— start —

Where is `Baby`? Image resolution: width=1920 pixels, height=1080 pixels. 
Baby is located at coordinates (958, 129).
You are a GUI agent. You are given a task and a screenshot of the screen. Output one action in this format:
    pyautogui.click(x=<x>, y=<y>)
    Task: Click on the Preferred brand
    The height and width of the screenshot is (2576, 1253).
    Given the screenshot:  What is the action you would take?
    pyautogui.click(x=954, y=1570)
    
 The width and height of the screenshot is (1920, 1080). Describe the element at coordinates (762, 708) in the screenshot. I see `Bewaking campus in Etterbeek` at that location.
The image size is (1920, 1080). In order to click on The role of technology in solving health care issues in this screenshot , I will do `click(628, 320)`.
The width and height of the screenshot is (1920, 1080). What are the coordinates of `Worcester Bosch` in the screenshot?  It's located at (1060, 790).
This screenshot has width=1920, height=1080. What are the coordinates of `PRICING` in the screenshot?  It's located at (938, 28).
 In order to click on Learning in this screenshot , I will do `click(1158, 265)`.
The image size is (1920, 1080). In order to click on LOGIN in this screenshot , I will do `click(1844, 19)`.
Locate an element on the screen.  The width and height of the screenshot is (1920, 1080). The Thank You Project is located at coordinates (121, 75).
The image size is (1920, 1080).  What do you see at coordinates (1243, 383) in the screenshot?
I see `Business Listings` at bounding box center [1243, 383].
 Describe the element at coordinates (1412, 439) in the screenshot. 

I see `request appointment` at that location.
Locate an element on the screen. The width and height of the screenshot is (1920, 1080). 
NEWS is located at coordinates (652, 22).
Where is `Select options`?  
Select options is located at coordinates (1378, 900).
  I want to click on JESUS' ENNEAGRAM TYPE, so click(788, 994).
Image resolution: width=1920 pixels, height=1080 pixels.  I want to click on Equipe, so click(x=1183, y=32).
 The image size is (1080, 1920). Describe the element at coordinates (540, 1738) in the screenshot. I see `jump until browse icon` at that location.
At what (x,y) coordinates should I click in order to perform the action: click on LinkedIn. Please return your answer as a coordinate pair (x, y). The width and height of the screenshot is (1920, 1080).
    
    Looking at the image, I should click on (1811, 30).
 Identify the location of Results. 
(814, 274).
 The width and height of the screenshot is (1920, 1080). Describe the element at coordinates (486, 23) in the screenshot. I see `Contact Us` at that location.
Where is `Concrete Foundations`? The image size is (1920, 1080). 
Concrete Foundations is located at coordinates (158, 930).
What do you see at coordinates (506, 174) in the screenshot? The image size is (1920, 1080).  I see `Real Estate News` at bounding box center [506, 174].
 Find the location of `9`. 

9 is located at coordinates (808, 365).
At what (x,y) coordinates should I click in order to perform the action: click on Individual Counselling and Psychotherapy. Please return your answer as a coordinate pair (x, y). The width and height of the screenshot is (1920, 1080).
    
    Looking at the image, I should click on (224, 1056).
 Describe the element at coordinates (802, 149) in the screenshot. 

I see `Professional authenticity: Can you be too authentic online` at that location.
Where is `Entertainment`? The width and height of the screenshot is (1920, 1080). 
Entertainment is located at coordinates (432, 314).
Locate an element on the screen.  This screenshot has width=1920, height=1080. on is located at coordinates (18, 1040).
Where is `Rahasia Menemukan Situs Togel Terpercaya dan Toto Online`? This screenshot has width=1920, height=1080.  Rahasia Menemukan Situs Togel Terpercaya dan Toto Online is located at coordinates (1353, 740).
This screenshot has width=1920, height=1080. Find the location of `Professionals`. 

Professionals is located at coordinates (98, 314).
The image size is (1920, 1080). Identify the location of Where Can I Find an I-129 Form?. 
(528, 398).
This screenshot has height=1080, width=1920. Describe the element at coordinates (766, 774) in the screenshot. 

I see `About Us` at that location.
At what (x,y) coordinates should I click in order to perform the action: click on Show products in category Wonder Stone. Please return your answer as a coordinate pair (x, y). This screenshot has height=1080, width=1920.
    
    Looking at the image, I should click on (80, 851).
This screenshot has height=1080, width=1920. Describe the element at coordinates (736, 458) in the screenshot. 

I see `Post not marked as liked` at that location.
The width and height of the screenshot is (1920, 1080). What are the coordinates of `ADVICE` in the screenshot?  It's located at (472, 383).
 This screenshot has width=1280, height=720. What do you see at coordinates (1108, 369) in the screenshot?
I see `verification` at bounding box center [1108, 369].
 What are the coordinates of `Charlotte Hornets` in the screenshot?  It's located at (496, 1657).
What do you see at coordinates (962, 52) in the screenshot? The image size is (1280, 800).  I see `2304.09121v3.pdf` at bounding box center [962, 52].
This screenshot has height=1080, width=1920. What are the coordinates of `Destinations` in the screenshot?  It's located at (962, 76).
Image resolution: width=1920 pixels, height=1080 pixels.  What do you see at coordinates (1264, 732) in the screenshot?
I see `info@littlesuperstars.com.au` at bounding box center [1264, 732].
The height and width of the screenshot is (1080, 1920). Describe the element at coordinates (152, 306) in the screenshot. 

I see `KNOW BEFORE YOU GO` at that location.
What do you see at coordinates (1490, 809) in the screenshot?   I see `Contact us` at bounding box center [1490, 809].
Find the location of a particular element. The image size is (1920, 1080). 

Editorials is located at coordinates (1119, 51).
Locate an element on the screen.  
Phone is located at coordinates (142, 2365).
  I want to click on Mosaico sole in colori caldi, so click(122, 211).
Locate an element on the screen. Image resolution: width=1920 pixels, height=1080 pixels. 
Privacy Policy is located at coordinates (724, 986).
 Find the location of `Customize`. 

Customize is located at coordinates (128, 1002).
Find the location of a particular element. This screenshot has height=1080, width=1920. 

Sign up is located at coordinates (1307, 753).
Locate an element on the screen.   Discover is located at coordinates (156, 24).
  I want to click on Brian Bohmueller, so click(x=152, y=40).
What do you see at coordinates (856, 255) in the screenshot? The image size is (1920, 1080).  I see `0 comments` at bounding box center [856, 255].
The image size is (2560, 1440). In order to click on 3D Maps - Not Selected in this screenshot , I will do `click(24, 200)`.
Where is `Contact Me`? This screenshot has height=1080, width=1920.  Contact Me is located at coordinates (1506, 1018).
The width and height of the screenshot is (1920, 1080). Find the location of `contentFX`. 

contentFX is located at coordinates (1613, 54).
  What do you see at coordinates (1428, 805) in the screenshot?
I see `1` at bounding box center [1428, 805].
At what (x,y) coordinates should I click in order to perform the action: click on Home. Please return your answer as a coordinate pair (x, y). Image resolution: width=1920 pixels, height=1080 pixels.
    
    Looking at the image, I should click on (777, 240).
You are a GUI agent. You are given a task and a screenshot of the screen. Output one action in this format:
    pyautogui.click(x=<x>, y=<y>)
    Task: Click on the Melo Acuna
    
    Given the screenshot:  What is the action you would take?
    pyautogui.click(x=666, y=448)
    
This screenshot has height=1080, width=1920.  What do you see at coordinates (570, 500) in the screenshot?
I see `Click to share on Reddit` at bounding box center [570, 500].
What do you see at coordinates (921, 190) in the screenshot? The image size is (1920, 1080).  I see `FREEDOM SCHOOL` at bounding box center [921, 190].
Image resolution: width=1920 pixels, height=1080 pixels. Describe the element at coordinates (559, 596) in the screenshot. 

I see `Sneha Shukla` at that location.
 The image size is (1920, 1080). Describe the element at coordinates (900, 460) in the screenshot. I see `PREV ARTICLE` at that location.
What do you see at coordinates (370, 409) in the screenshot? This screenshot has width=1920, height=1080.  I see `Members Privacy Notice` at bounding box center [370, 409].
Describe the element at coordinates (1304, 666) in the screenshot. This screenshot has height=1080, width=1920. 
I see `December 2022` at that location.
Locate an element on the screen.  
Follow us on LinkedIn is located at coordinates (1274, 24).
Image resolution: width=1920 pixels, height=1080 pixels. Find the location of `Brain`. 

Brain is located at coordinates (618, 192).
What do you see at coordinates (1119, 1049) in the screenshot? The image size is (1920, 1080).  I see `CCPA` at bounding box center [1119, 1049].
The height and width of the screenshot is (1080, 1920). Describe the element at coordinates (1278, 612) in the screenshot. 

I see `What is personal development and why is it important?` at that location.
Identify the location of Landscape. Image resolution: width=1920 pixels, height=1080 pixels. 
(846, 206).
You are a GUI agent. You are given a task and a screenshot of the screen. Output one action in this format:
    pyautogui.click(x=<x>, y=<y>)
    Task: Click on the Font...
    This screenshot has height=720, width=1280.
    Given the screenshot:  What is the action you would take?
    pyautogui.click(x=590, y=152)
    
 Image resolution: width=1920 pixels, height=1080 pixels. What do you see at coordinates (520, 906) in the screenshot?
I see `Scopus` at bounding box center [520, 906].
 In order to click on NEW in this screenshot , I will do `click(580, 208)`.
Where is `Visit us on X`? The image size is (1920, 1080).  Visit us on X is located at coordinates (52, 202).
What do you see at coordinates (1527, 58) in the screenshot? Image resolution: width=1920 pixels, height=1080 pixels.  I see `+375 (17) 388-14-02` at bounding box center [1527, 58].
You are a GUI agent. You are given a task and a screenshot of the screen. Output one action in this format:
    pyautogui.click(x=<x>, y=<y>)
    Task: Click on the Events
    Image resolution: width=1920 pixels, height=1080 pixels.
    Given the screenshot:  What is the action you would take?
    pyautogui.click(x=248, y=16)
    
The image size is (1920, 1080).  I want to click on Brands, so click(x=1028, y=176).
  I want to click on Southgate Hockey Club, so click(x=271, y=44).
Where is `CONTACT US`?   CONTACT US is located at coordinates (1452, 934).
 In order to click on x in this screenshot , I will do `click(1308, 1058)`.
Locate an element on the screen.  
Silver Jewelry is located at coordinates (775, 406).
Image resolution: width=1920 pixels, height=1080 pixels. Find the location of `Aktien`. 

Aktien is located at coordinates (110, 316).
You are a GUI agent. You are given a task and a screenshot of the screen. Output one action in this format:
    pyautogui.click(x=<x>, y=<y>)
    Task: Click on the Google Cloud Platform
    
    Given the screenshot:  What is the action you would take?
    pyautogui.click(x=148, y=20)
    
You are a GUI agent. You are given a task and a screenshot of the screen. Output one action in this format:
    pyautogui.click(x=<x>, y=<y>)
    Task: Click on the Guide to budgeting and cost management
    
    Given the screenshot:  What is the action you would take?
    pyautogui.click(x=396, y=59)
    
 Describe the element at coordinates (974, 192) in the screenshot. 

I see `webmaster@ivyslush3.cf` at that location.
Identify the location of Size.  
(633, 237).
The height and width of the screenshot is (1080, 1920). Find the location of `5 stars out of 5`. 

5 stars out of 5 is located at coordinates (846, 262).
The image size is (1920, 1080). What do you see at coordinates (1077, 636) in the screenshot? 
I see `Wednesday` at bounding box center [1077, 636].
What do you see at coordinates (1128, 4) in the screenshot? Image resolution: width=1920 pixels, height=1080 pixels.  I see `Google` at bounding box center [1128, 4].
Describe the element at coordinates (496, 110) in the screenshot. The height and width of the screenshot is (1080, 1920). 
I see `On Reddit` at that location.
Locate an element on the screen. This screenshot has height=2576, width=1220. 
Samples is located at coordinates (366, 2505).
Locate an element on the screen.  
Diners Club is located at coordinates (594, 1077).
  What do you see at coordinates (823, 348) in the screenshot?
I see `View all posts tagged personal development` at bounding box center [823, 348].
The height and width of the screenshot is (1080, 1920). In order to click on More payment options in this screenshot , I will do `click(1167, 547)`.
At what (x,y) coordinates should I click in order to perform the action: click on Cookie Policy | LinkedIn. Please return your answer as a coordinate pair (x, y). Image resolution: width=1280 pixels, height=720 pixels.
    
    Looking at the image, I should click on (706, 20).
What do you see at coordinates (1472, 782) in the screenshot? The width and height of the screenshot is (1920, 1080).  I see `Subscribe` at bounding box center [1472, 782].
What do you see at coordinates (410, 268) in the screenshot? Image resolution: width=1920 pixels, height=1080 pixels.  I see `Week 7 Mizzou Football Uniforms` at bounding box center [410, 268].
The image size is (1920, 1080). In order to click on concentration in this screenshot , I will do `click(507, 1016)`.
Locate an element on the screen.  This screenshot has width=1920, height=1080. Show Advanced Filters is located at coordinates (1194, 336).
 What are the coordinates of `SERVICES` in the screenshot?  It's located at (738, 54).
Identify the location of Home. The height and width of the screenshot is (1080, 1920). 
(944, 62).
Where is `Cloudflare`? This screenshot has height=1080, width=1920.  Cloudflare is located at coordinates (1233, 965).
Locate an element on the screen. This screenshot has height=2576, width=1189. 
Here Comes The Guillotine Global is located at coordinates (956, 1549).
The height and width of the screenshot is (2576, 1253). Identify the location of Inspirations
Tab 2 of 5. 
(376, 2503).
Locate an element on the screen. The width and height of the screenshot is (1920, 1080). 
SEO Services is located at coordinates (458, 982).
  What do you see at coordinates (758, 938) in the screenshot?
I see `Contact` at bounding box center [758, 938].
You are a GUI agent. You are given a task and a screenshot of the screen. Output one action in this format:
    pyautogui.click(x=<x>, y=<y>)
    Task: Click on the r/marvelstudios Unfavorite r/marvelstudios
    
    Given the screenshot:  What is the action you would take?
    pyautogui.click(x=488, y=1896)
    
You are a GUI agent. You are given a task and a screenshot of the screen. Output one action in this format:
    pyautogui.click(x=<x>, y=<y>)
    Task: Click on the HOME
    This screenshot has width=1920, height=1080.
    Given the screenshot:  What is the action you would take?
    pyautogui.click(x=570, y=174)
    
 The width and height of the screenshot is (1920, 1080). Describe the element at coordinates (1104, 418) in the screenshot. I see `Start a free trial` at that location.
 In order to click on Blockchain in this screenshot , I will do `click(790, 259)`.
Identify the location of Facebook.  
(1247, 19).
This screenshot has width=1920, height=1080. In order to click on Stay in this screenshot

— end —

● **GOAL**:
Could you copy the material again, beginning at the line that has "The width and height of the screenshot is (1920, 1080). Find" and stopping after the line that has "The image size is (1920, 1080). Describe", with "Home" changed to "Contact" and nothing else altered?

● **SOLUTION**:
The width and height of the screenshot is (1920, 1080). Find the location of `contentFX`. 

contentFX is located at coordinates (1613, 54).
  What do you see at coordinates (1428, 805) in the screenshot?
I see `1` at bounding box center [1428, 805].
At what (x,y) coordinates should I click in order to perform the action: click on Contact. Please return your answer as a coordinate pair (x, y). Image resolution: width=1920 pixels, height=1080 pixels.
    
    Looking at the image, I should click on (777, 240).
You are a GUI agent. You are given a task and a screenshot of the screen. Output one action in this format:
    pyautogui.click(x=<x>, y=<y>)
    Task: Click on the Melo Acuna
    
    Given the screenshot:  What is the action you would take?
    pyautogui.click(x=666, y=448)
    
This screenshot has height=1080, width=1920.  What do you see at coordinates (570, 500) in the screenshot?
I see `Click to share on Reddit` at bounding box center [570, 500].
What do you see at coordinates (921, 190) in the screenshot? The image size is (1920, 1080).  I see `FREEDOM SCHOOL` at bounding box center [921, 190].
Image resolution: width=1920 pixels, height=1080 pixels. Describe the element at coordinates (559, 596) in the screenshot. 

I see `Sneha Shukla` at that location.
 The image size is (1920, 1080). Describe the element at coordinates (900, 460) in the screenshot. I see `PREV ARTICLE` at that location.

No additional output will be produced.